1. Understand You Pay the Market Price, Not Your Bid

This is the most crucial concept: Your Maximum Bid Price is just a ceiling. You are only charged the current, lower Market Price for the instance type as long as that market price is at or below your bid.

  • Example: If you bid $0.10/hour, but the market price is currently $0.02/hour, you will be charged $0.02/hour. You only risk pre-emption if the market price rises above $0.10/hour.
  • Benefit: Setting a higher bid doesn't necessarily mean you pay more per hour; it primarily increases your instances' resilience against market price fluctuations.

2. Using the Bid Slider

The bid slider makes it easy and visual to see your available bid options, starting from the current market price.

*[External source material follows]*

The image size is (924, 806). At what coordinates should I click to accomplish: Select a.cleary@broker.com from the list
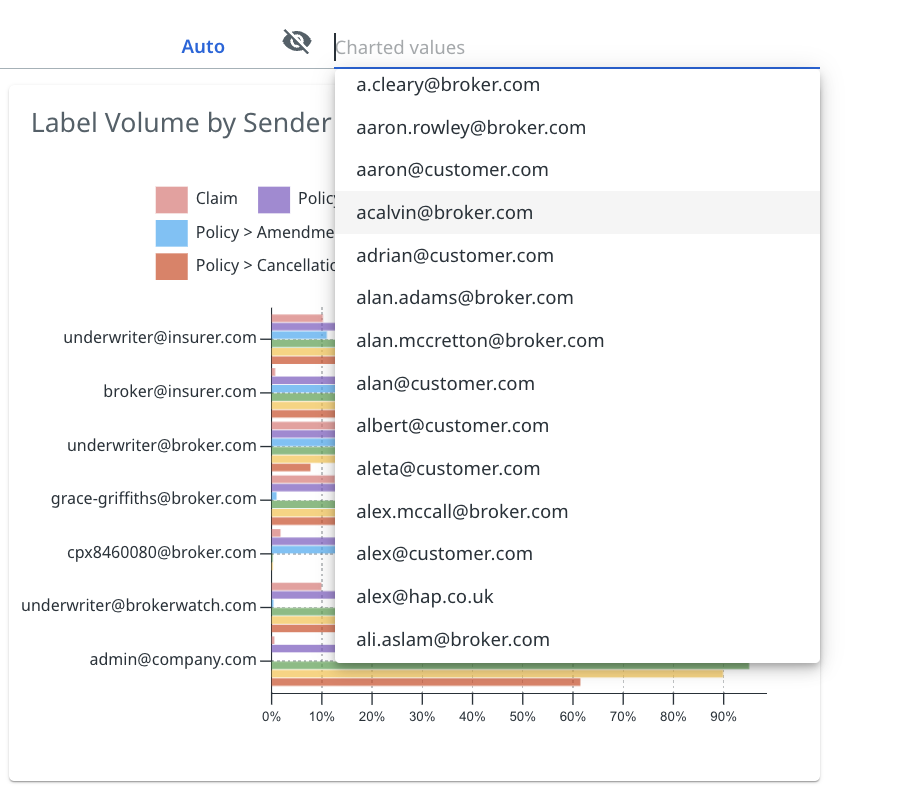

The bid slider helps you visualize the 10 nearest bid prices

The bid slider helps you visualize the 10 nearest bid prices

By default, the bid slider defaults to two bid increments above the current market price. This is a price at which you are very likely to win servers. If you would like to retain the servers for a longer period of time without pre-emption, consider choosing the mid-way or higher points on the slider. Alternatively, you should look deeper into market capacity trends using our available capacity and price insights tools.

3. Use Capacity and Price Insights to Inform Your Bid

Using capacity and price insights will allow you to make the most informed bids. To do this, click on "What should I bid?" under the bid slider, and click on 'Bid by capacity availability'.

  • Lower Risk Starting Point: To minimize the initial risk of pre-emption, consider setting your maximum bid at or slightly above the price associated with 80% capacity availability for your chosen instance type and region.
  • Monitor the Market: Spot prices are dynamic. Periodically review the Price history insights to see if market conditions have changed and if your bid still aligns with your risk tolerance.

4. Balance Cost Savings vs. Pre-emption Risk

Your ideal bid depends on your specific needs:

  • Maximum Savings (Higher Risk): Bidding closer to the current market price or lower percentiles (e.g., 50%) offers greater potential savings but significantly increases the likelihood of pre-emption if the market price rises.
  • Lower Pre-emption Risk (Potentially Lower Savings): Bidding significantly higher (well above the 80th percentile) reduces the chance of pre-emption due to price increases but might lead to paying a slightly higher market price if the market remains stable far below your bid (though still cheaper than On-Demand).

Choose a bid strategy that matches your workload's tolerance for interruption.

5. Consider Instance Flexibility

If your workload is flexible, consider if it can run on multiple different instance types (e.g., gp.vs1.large, ch.vs1.large). Check the capacity insights for several suitable types. You might find one type has a more stable market or lower prices than another, allowing you to bid more effectively.

6. Remember to Plan for Pre-emption Handling

While smart bidding reduces the frequency of pre-emption, it doesn't eliminate the possibility. Refer back to the Pre-emption Explained for strategies.